# College kids with freshwater tanks?



## SaltwaterTaylor14 (Sep 27, 2011)

I am a college student and I have a freshwater tank with a red belly piranha. I was hoping to meet some other college students with freshwater tanks.


----------



## Chevelle (Sep 28, 2011)

Hey there  I'm doing some online college classes, does that count? Haha...I have freshwater tanks.


----------



## SaltwaterTaylor14 (Sep 27, 2011)

Chevelle said:


> Hey there  I'm doing some online college classes, does that count? Haha...I have freshwater tanks.

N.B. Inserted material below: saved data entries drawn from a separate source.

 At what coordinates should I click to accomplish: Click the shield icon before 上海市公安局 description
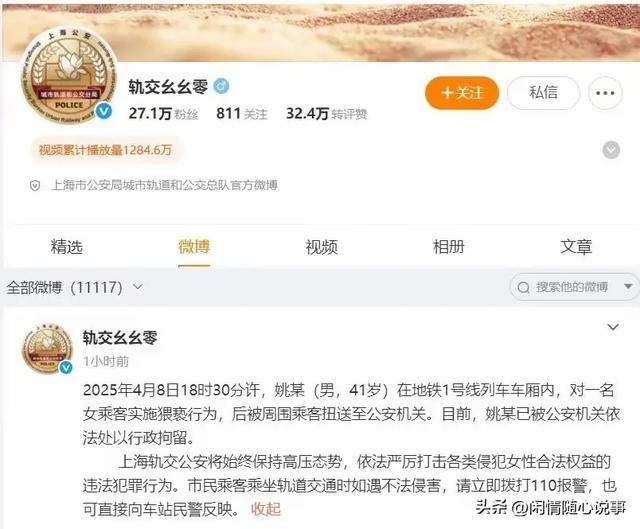pos(35,186)

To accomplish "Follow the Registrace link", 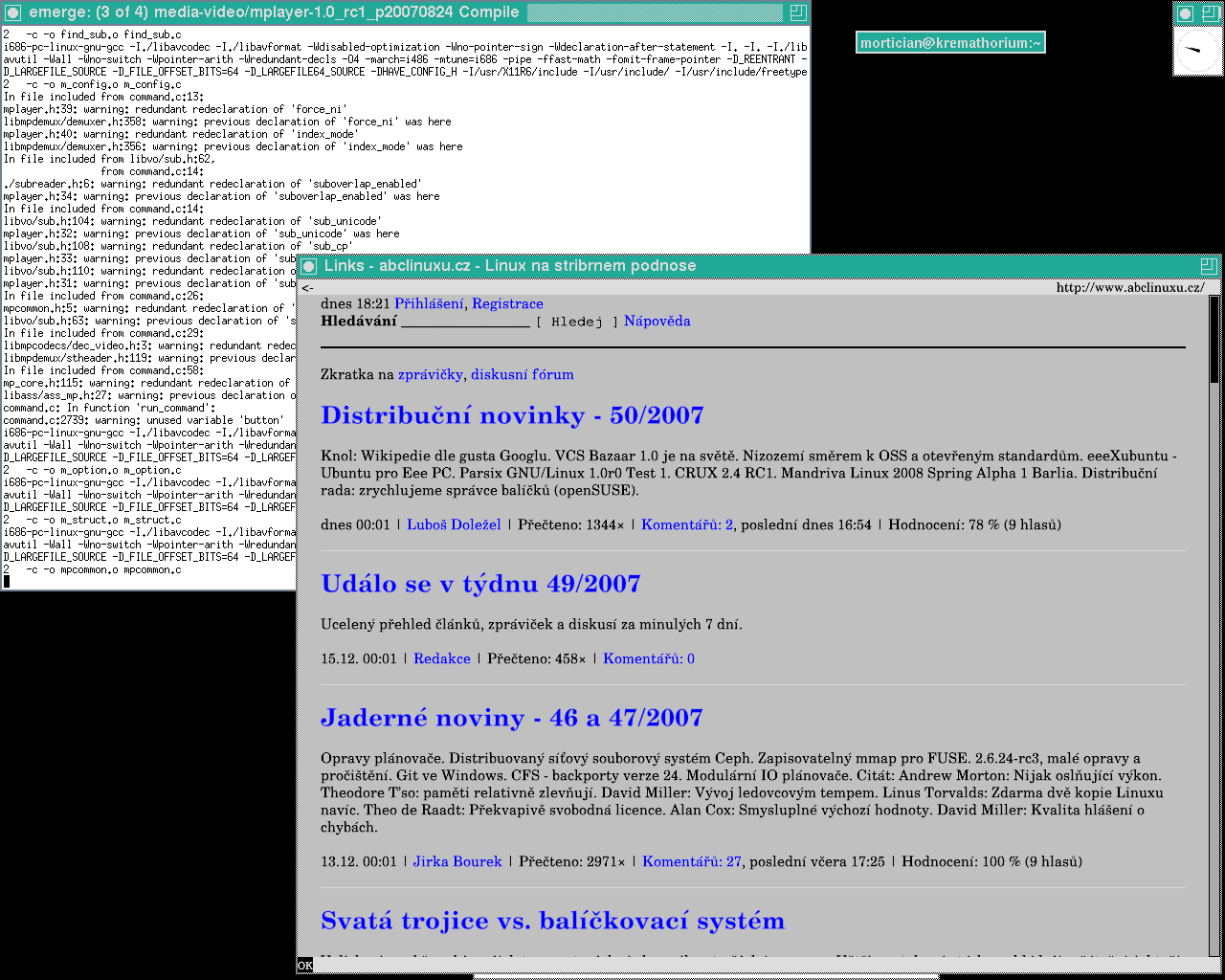I will coord(507,303).
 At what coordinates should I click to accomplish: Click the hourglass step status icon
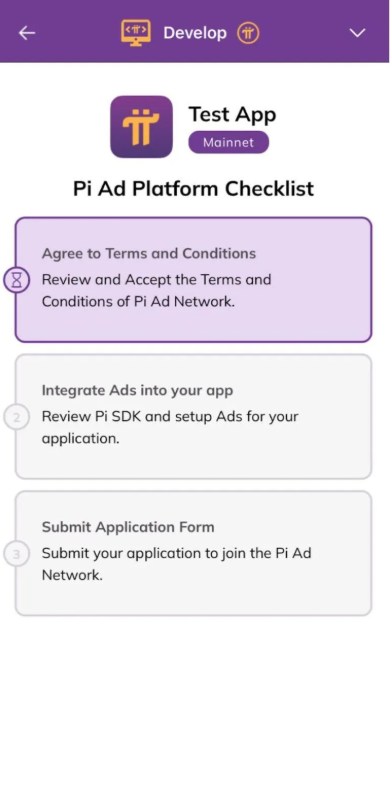[x=17, y=280]
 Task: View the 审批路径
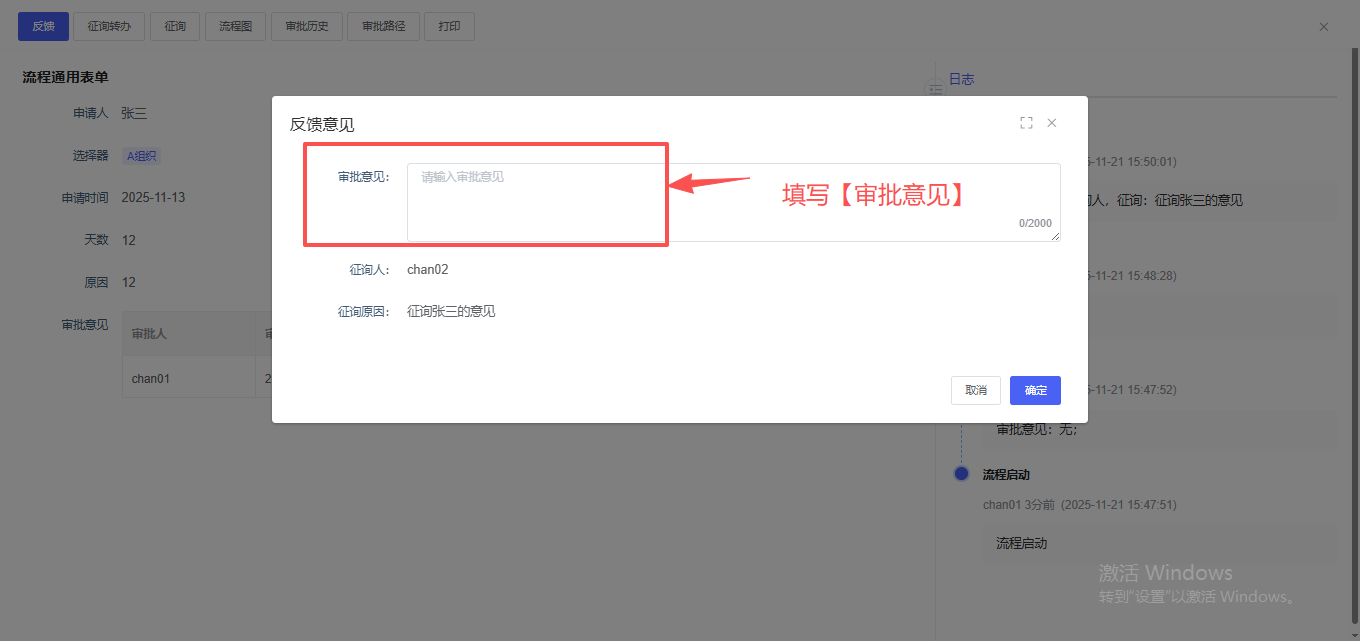click(383, 27)
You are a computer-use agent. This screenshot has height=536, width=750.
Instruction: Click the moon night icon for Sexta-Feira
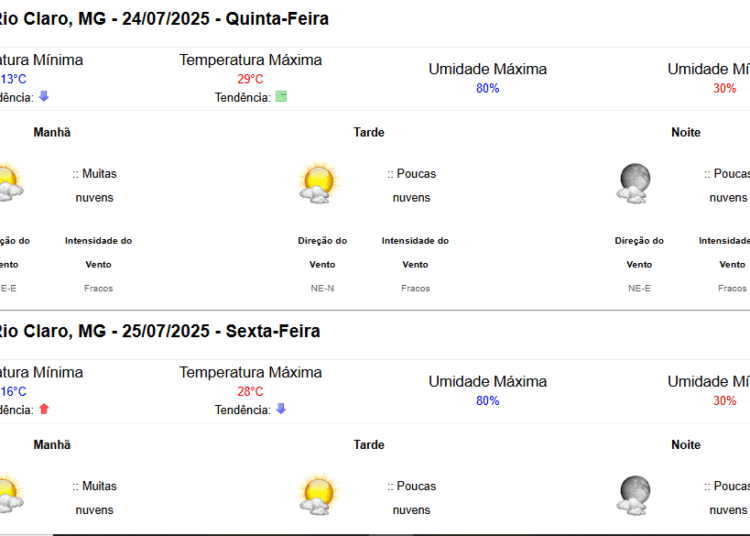tap(634, 495)
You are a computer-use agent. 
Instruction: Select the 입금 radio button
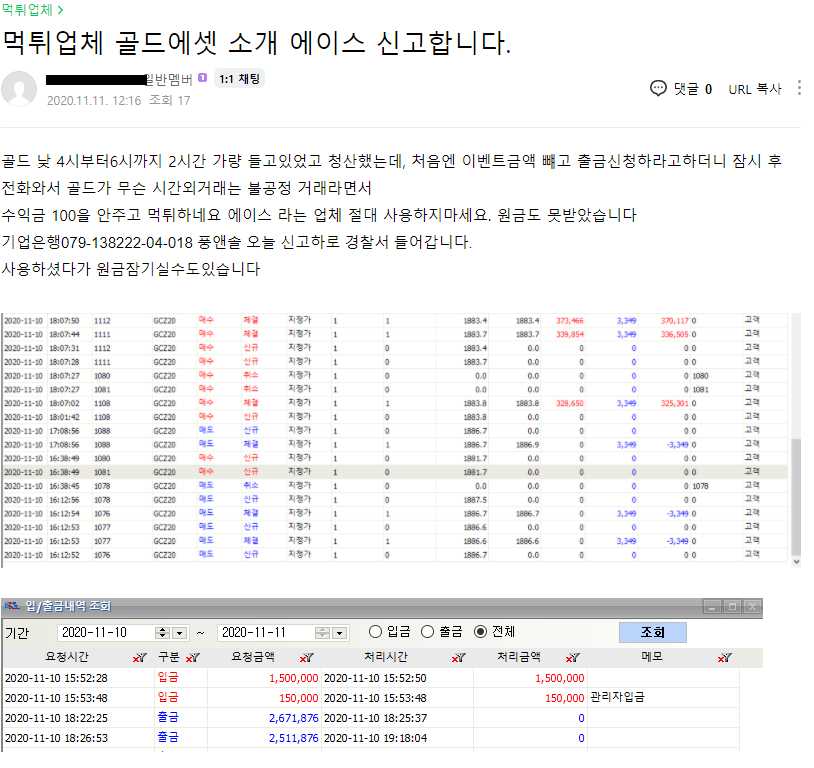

Ahaha yes . But what type of fish do you have!


----------



## Mikaila31 (Dec 18, 2008)

I'm in my senior year and keep freshwater planted tanks. There are 4 tanks totaling around 90 gallons.


----------



## bigfish93 (Jul 7, 2009)

I am also in college and working on setting up my first freshwater tank. It will be heavily planted with lemon tetra.


----------



## cdouglas2993 (Sep 9, 2011)

Hey I'm a freshman at KSUA and I have a 35 Gallon with 3 dalmation mollies, a red wag Platy, a pleco, and just today I spoiled myself and got a Betta. I'm in love haha


----------



## deman3 (Feb 17, 2011)

I am in an accelerated BA degree program an MNU in KS. I have a 55g African Cichlid tank with roughly 13 Kenyi's, a Bristlenose Plec, an Otocinclus, and a large Feather-fin Syndontis.


----------



## SaltwaterTaylor14 (Sep 27, 2011)

Wow very nice! I think its great to have a fish tank in college, but its very rare seeing them. The only hard problem with them is the mobility. Going home for the summer is a pain in the butt.


----------



## jennesque (May 11, 2011)

I'm in college and I've got a tank.. 28 gal with a pair of GBRs, harlequin rasboras, neons, and some corys. Oh, and a ADF.


----------



## alwaysoc0nfused (Sep 26, 2011)

Im a college student at GRCC in Grand Rapids, MI. I have a 55 gallon tank thats been up and running for 3 weeks. The only fish i have in there are 6 zebra danios. Im still havnt decided what to stock the tank with.


----------



## lilras (May 2, 2011)

I'm in my sophmore year of college. I have a 10g and 60 g. Great to see college students on here with the same hobby


----------



## SaltwaterTaylor14 (Sep 27, 2011)

lilras said:


> I'm in my sophmore year of college. I have a 10g and 60 g. Great to see college students on here with the same hobby


very nice. I think its just hard to bring up a big tank past a 29g. I love seeing the hobby grow and kids starting at younger ages in this hobby.


----------



## Groovysunflowers (Sep 29, 2011)

I'm a freshman at University of Phoenix online and I have a 30 gallon with assorted Mollies, Platties, an albino rainbow shark, 2 fiddler crabs, 2 ghost shrimp, a baby rubbernose pleco and a small chinese algae eater  I spoil my fish so much...my next student loan check will probably be all spent on another set-up!


----------



## SaltwaterTaylor14 (Sep 27, 2011)

Groovysunflowers said:


> I'm a freshman at University of Phoenix online and I have a 30 gallon with assorted Mollies, Platties, an albino rainbow shark, 2 fiddler crabs, 2 ghost shrimp, a baby rubbernose pleco and a small chinese algae eater  I spoil my fish so much...my next student loan check will probably be all spent on another set-up!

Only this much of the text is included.